═════ Selected excerpt

One of the reasons people have acknowledged that Hilfy bowled well in IND is the understanding that he bowled far better than his figures suggested in all innings. He took 2 wickets in 2nd test overall, playing a key role in sending Sehwag back early & being unlucky not to get more wickets.

Unless you believe his figures in the 2nd test reflect accurately how well he bowled. Then i dont think this debate has anywhere more to go.

I never said Hilfenhaus was "so good" on a wearing pitch. I said his 2nd innings bowling performance @ Mohali is an example of what a fast bowler with certain skills i.e reverse-swing, abiltity to move old ball etc. Can do on wearing 5th day wicket, in which a spinner of a certain standard can usually be expected to become a serious wicket-taking threat. Hilfy showed that in that innings, so IMO he can do it again & his inability to not replicate that since is most likely due to technical bowling issues rather than a sudden lost of ability in 1 month.

On Hauritz @ Cardiff. He was as i articulated before, economical but not threatening.


quote said:
Their is a difference between being a holding spinner bowling lets say 20-10-40-0 in which the someone like Swann did in the 2nd innings @ the MCG. In which one could see the AUS bats really didn't know where their next run was coming off him. To bowling 20-10-50 (which Hauritz did a few times), where batsmen are playing you defensively, but the spinner isn't exactly bowling any big turning deliveries or getting the ball to do anything off the pitch in which the batsmen feel they dont know where their next run is coming from.

In the 2nd scenario which was Hauritz career. His strenght was his accuracy, but it wasn't suffocating/wicket taking tight accuracy. If he bowled a good ball, batsmen respected it, but if they wanted to move from gear 1 to gear 4 a smoke him, it was never risky compared to facing a quality spinner like Swann etc.

Part of the bolded represents what happened @ Cardiff. He really showed have bowled out ENG, but ENG where never in trouble againts him. When Siddle got Colly out, Anderson/Panesar survived 12 overs in which Haurtiz bowled half of those & as the case was @ Mohali this year, Ponting ended up having to bowl North @ the end given Hauritz struggles @ that crucial phase of the test.

Pretty much everyone accepts thats whats happened @ Cardiff, so you dont have take my word for it. Poster & moderator aussie1st pretty much said the same thing:

http://www.planetcricket.org/forums/1989106-post26.html

http://www.planetcricket.org/forums/1986004-post6.html


and yes, hauritz had his position under threat already, but he should not have been put in the position that he was required to perform in india or face the drop. It's not that much of a myth that india play spin well in india, opposition spinners have had their day but no one has done it consistently. over the last 10 years of the ones you mentioned that have played this line up (I am talking about the current line up) kaneria and harris both have pretty big averages, it's still the norm to get hammered by india. hauritz did no worse than the norm.

No Hauritz position going into the IND series was quite safe with the selectors & many fans. I was probably the only one on this site (& one of the few worldwide) who was questioning Hauritz problems & saw the writing on the wall of what could happen in IND, way back as February when i made this thread:

http://www.planetcricket.org/forums/cricket-discussion/nathan-hauritz-role-australian-test-side-should-he-really-playing-65040.html

There was even people who believed Hauritz would bowl well in India. So obviously they got the shock of their lives after his smoking in IND.

══════════

_Requirements_:
Return the passage of the cricket forum post, everything from "http://www.planetcricket.org/forums/1989106-post26.html" down to "than the norm.", with no changes. Rely solely on the cricket forum post.

═════ Items

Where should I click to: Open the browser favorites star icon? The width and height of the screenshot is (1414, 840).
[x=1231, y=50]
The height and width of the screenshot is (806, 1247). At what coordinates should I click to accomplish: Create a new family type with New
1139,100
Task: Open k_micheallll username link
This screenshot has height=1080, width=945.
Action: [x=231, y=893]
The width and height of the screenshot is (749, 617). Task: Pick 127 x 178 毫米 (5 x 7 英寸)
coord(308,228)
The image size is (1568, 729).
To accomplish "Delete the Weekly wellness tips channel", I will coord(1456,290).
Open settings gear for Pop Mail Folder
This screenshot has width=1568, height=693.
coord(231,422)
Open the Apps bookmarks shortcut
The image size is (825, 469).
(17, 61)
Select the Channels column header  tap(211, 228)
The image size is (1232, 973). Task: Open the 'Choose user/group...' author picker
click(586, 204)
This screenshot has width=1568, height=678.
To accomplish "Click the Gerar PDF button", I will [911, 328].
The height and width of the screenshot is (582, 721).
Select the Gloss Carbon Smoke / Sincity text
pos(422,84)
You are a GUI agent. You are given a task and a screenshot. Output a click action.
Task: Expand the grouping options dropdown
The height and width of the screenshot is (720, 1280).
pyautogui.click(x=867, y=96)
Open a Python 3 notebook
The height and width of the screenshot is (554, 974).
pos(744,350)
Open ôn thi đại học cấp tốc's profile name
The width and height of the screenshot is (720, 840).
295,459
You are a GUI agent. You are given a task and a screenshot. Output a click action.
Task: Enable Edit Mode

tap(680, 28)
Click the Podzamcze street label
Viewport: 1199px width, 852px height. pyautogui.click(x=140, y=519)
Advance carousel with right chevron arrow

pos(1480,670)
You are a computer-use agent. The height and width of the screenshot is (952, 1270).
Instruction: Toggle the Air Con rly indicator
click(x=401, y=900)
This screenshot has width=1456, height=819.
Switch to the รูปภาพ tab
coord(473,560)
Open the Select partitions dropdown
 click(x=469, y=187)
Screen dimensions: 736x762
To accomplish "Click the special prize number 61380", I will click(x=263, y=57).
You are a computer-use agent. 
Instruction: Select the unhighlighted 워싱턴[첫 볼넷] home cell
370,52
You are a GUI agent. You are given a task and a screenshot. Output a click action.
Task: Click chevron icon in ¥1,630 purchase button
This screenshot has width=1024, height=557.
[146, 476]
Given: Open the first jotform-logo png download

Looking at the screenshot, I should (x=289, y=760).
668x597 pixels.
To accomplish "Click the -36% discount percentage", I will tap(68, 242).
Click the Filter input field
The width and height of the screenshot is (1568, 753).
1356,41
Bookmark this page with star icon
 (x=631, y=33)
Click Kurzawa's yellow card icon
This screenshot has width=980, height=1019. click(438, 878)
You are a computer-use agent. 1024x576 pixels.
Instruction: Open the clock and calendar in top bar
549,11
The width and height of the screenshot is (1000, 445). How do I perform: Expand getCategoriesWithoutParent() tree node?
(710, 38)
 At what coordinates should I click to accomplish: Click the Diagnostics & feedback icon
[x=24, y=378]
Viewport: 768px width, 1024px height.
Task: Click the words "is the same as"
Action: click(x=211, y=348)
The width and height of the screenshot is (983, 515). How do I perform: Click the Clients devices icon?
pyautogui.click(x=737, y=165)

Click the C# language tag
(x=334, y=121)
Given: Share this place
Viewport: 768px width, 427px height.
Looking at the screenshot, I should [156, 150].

══════════

_Final result_:
http://www.planetcricket.org/forums/1989106-post26.html

http://www.planetcricket.org/forums/1986004-post6.html


and yes, hauritz had his position under threat already, but he should not have been put in the position that he was required to perform in india or face the drop. It's not that much of a myth that india play spin well in india, opposition spinners have had their day but no one has done it consistently. over the last 10 years of the ones you mentioned that have played this line up (I am talking about the current line up) kaneria and harris both have pretty big averages, it's still the norm to get hammered by india. hauritz did no worse than the norm.